Residents and staff at Crossroads Memory Care in Lakewood were treated to a presentation on pollinators and a planting event for a native species garden in their courtyard on June 28.
Since 2002, the Butterfly Pavilion's Healthy Habitats Gardening program has provided this experience to over 3,000 individuals at 62 different facilities in the Denver metro area.
Over the course of a year, participants learn about habitat gardening, engage in horticulture therapy and enjoy the activity of pollinators visiting flowers.
Participants receive social benefits from interacting with one another and with the program volunteers. These gardens also provide habitat for native butterflies along the Front Range of Colorado, where rapid development has caused populations to decline.
This program, which was recognized with the Citizen/Community Award from Colorado Alliance of Environmental Education in 2010, has continued to draw interest from centers throughout the Denver metro area.

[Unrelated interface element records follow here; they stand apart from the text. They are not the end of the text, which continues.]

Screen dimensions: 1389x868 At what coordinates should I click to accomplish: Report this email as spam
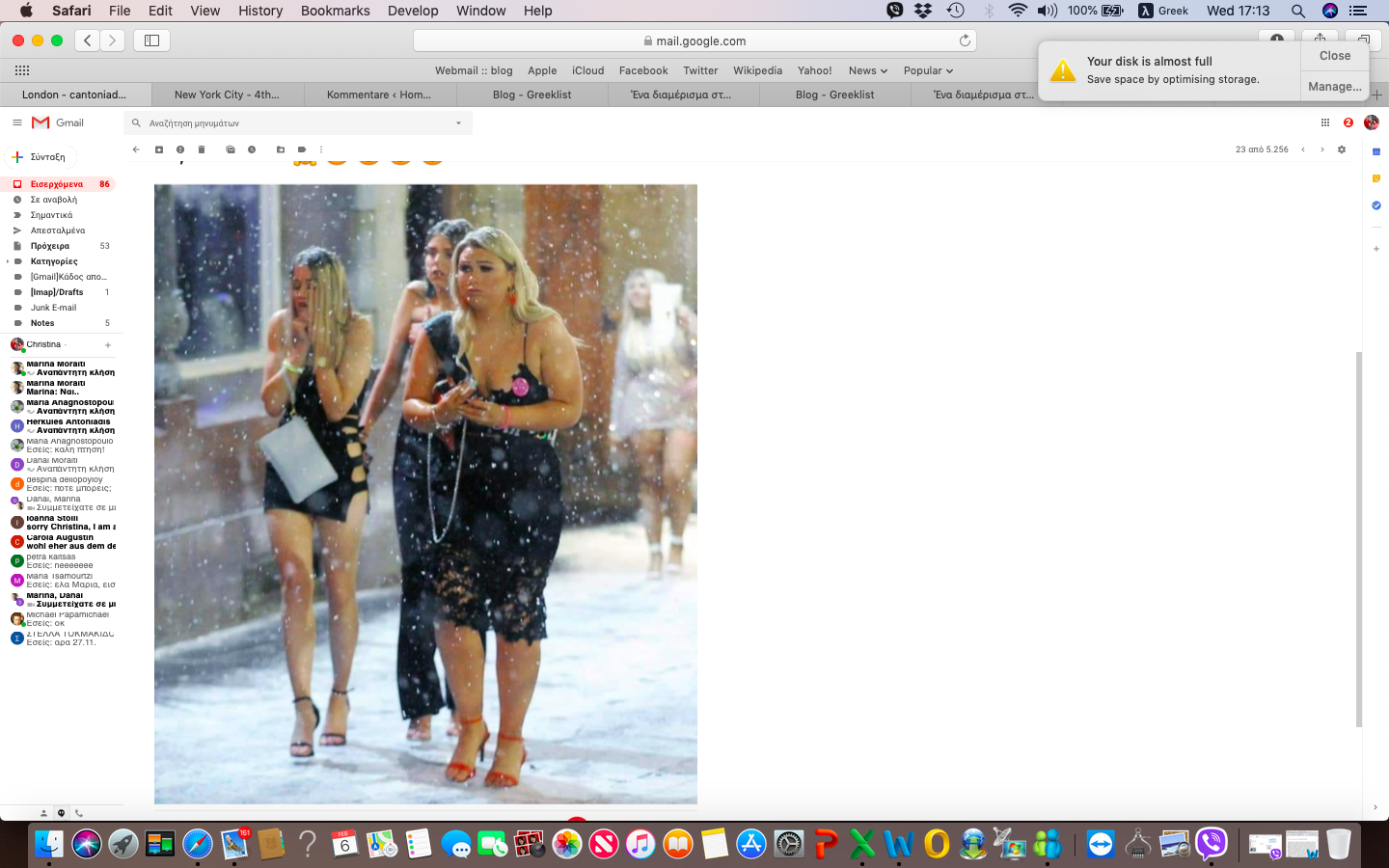coord(180,149)
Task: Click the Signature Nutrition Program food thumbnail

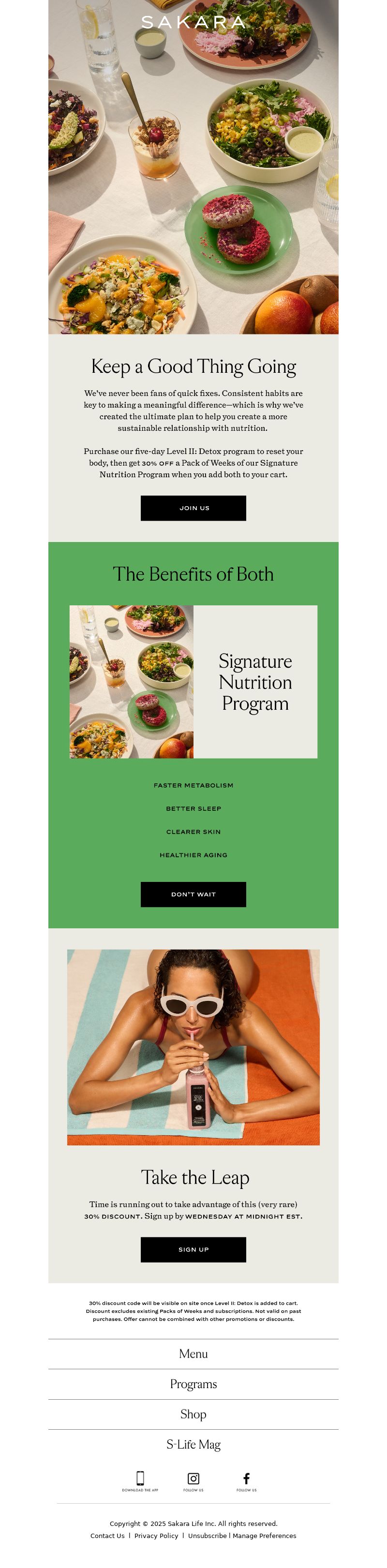Action: (x=132, y=682)
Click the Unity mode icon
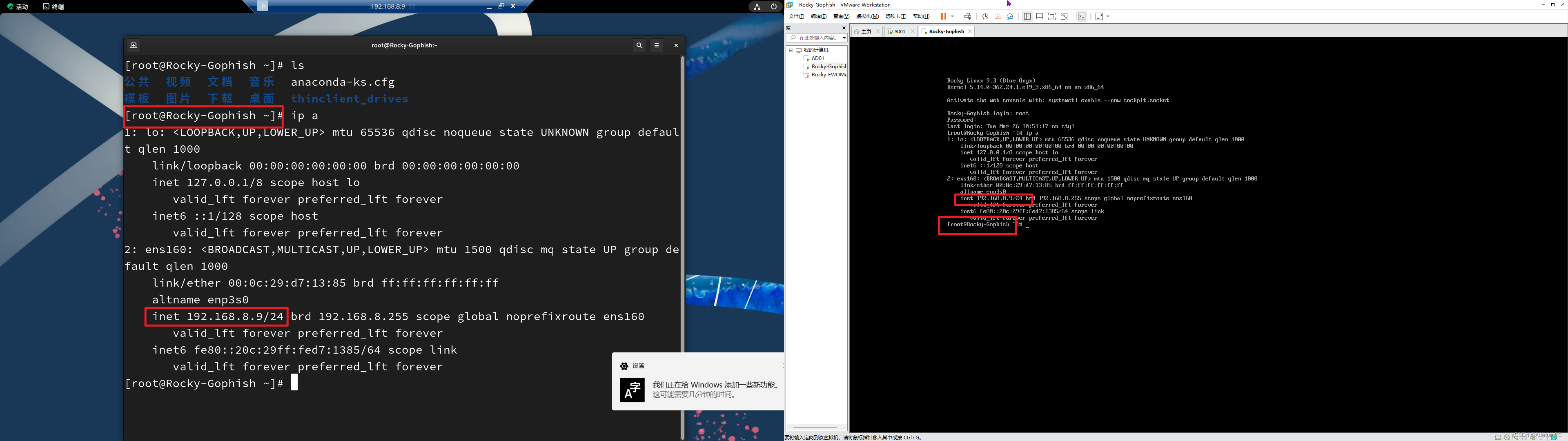The width and height of the screenshot is (1568, 441). tap(1065, 16)
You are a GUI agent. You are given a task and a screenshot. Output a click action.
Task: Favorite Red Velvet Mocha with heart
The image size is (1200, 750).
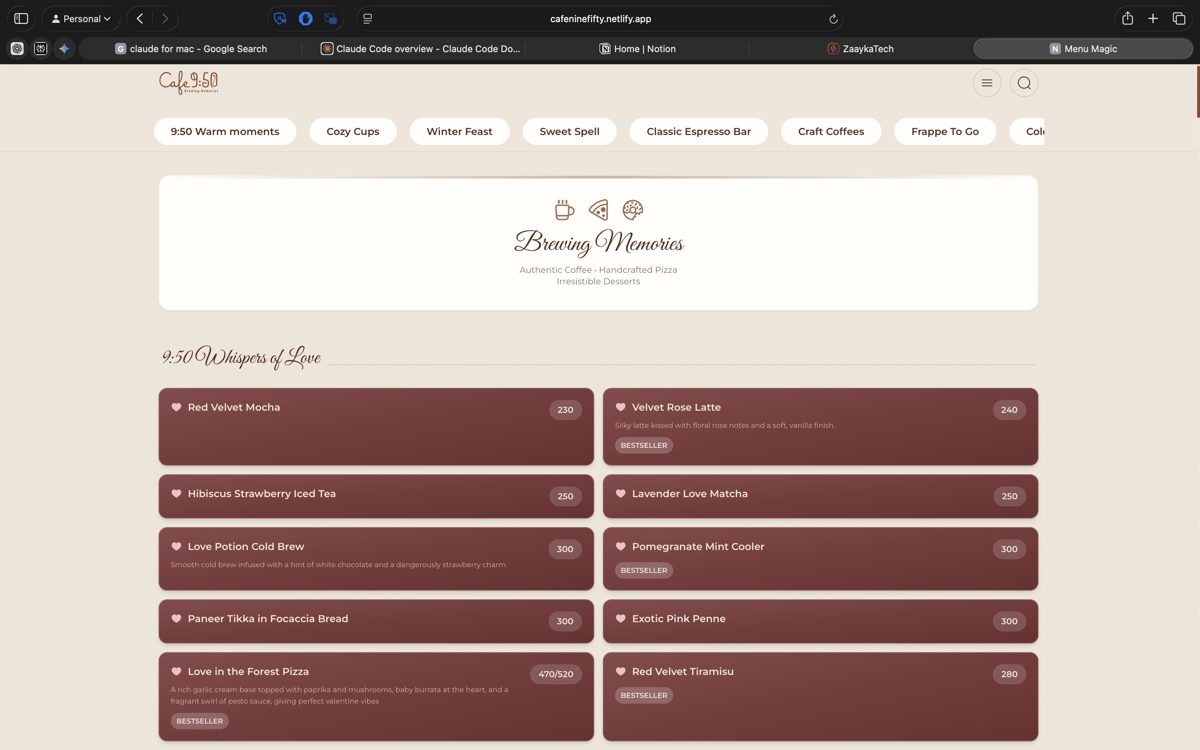pyautogui.click(x=177, y=408)
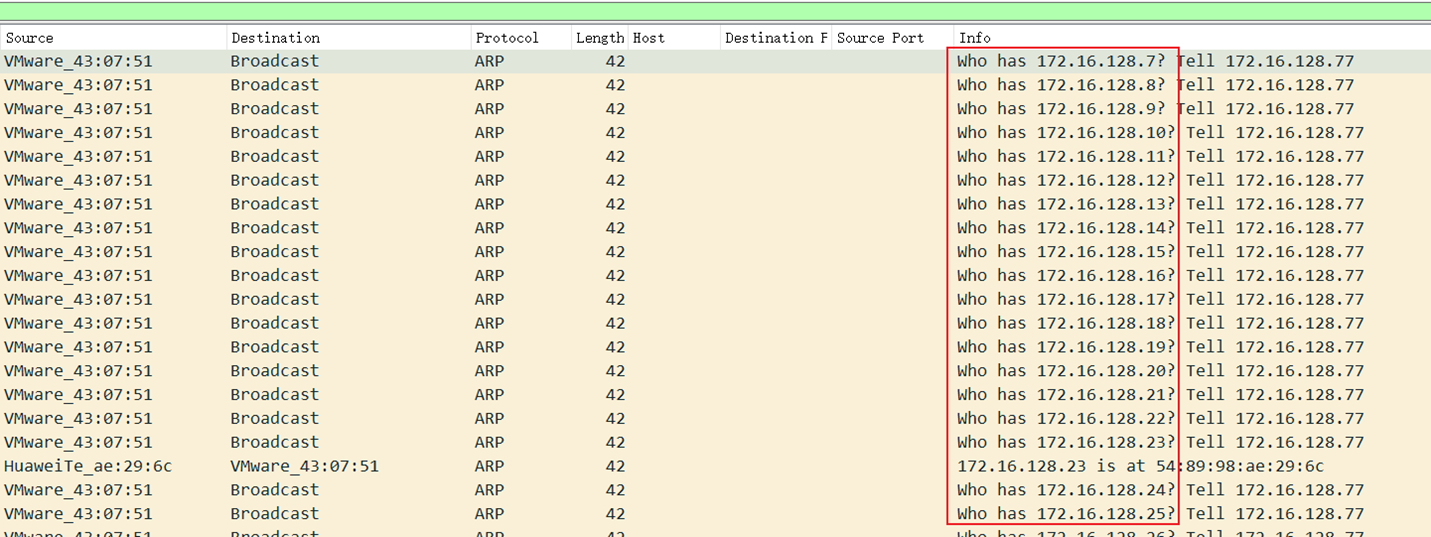Screen dimensions: 1431x537
Task: Click the ARP request for 172.16.128.25
Action: click(x=1065, y=514)
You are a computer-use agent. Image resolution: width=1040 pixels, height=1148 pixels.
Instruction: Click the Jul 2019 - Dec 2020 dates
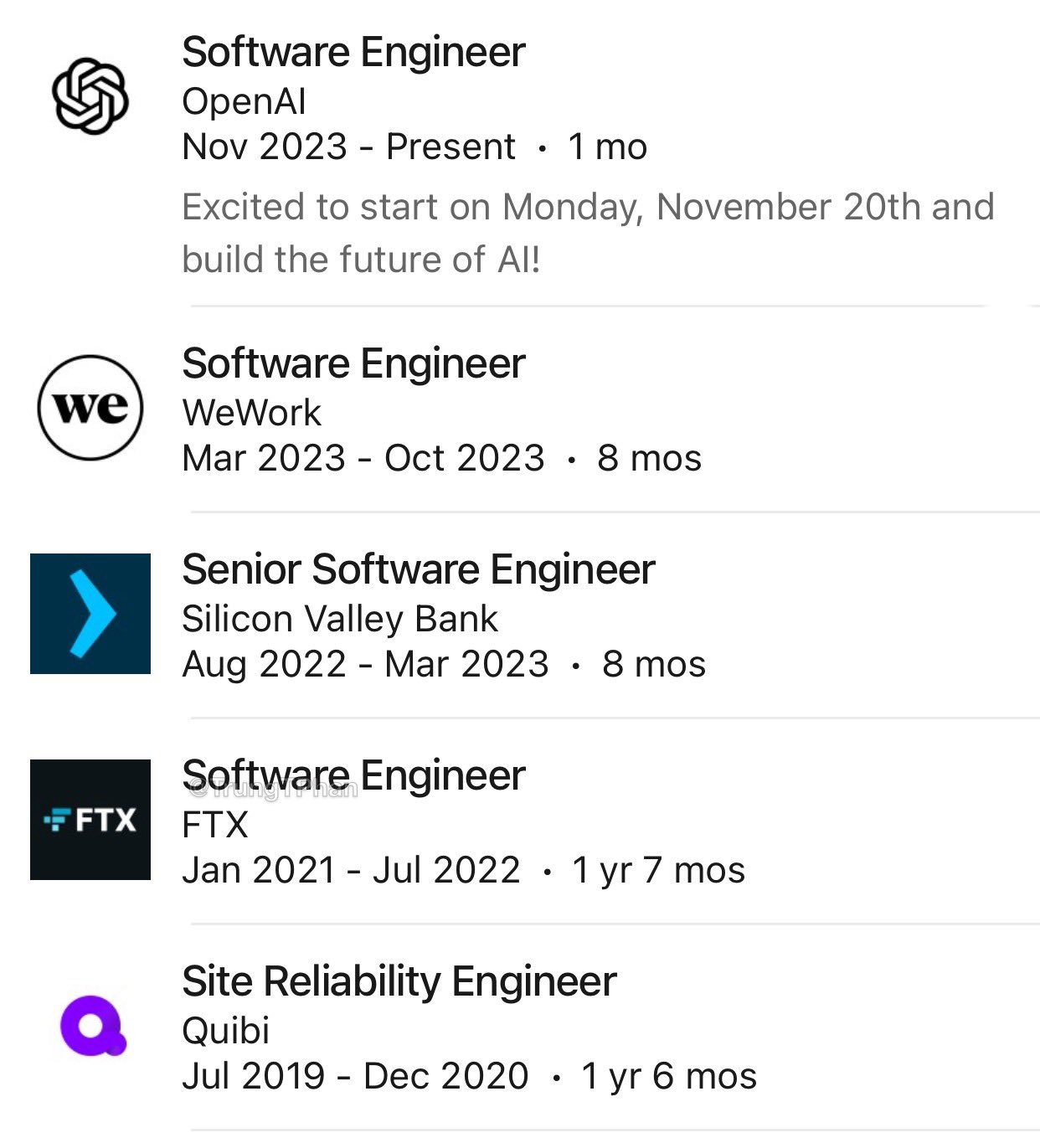pyautogui.click(x=355, y=1076)
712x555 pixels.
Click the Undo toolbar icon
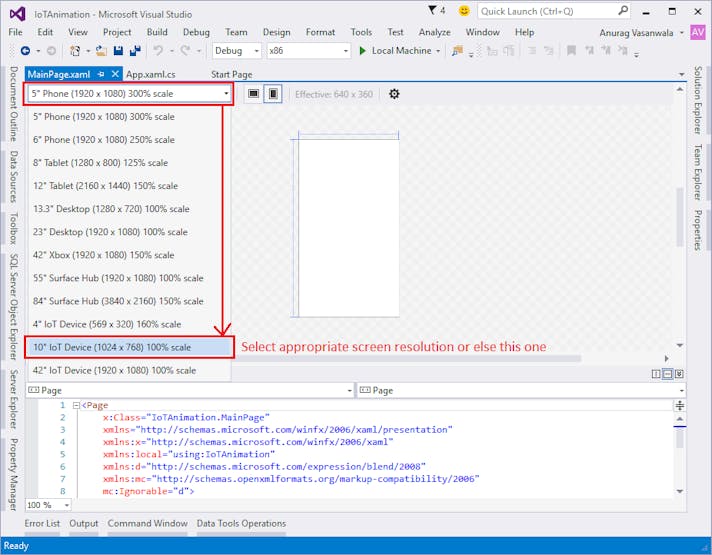(158, 51)
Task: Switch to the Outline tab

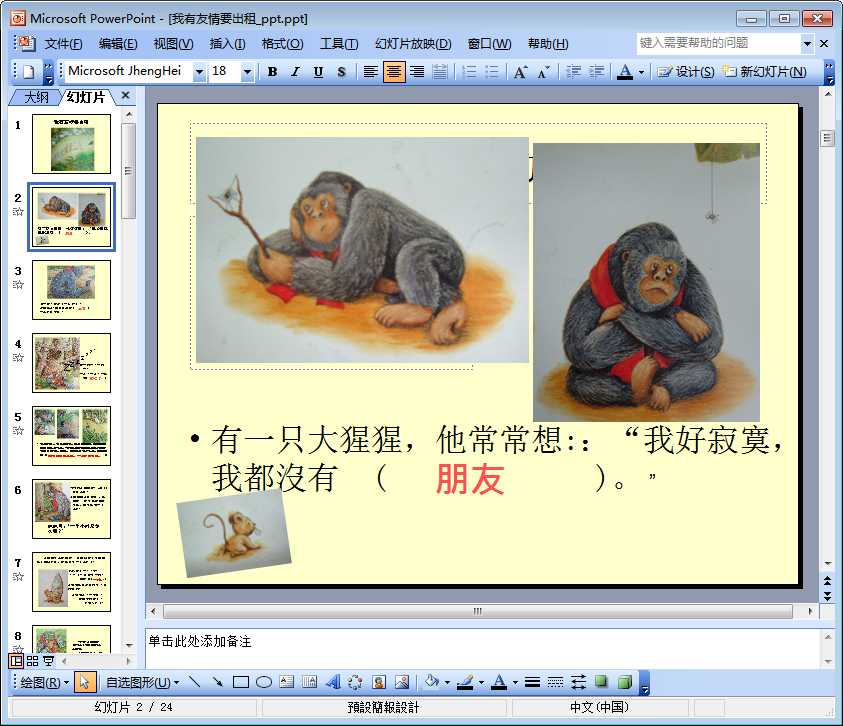Action: [x=36, y=97]
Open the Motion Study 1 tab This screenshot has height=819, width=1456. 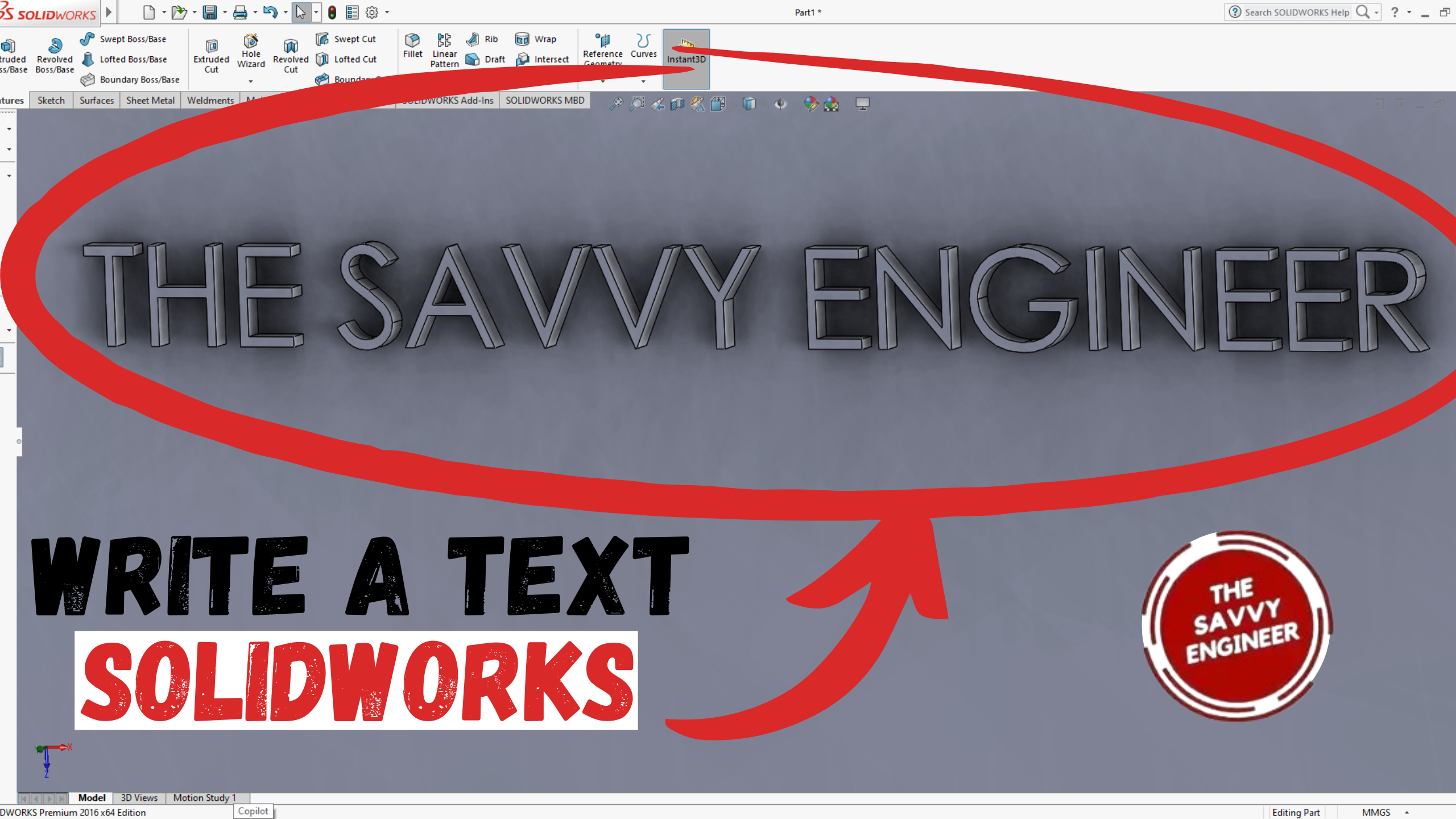(x=204, y=798)
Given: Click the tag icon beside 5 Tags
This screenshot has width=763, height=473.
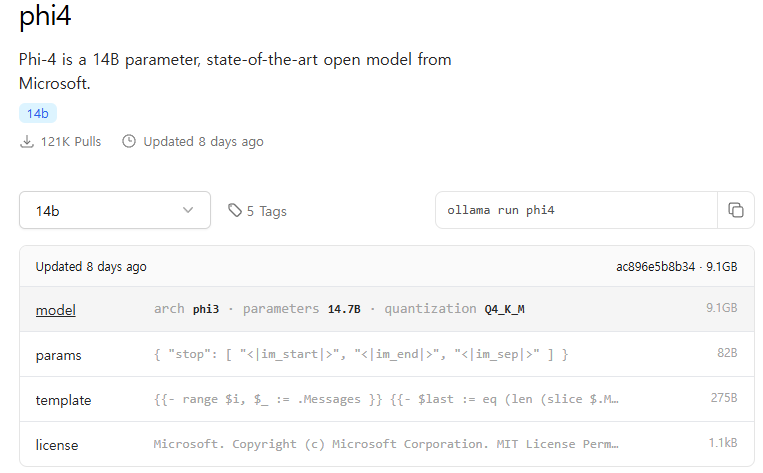Looking at the screenshot, I should (235, 211).
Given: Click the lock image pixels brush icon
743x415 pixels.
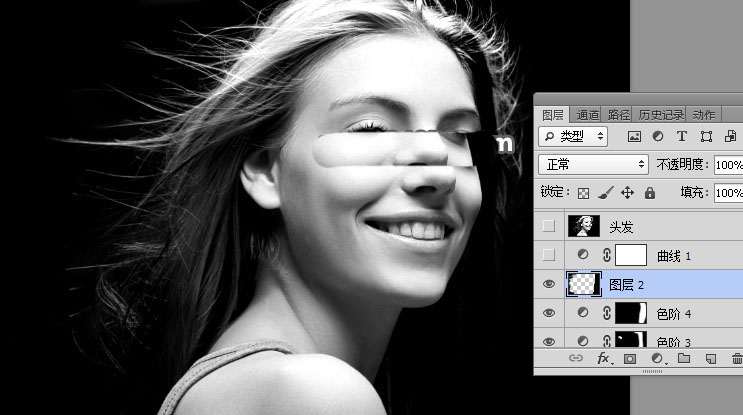Looking at the screenshot, I should pyautogui.click(x=606, y=192).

Between 4-6 facilities are selected each year, based on resident interest and site availability. Butterfly Pavilion educators present a fun and informational talk about pollinators and gardens to each facility in the spring, then horticulture staff and volunteers come to the facility in the summer to plant native perennials that attract pollinators. These garden programs and habitat gardens may reach dozens of residents at each site, and the gardens remain part of the facility for as long as the community desires.
Crossroads Director of Marketing and Admissions Alan Davis said staff and residents were excited to take part in the program.
"Not only can our residents get engaged with the courtyard garden, but they can share what they've learned with friends and family that come to visit," he said. "It really gives them a sense of pride to show off the type of activities and programs they get to be a part of."
Butterfly Pavilion staff and volunteers visit each facility later in the summer to bring a butterfly kit and check on the success of the garden and engagement of the residents.
Residents get to raise painted lady butterflies to adulthood, so that they can release them in the garden. At the end of the year, Butterfly Pavilion sends out evaluations to rate the satisfaction of the community with the program. By the following spring, the community is encouraged to report on the overwintering survival of the garden perennials.
Butterfly Pavilion's Director of Communications and Marketing Jennifer Quermann said activity directors of participating facilities seen seniors in their communities become more active and notice more about the natural world, as well as spending more time outdoors after taking part in the program.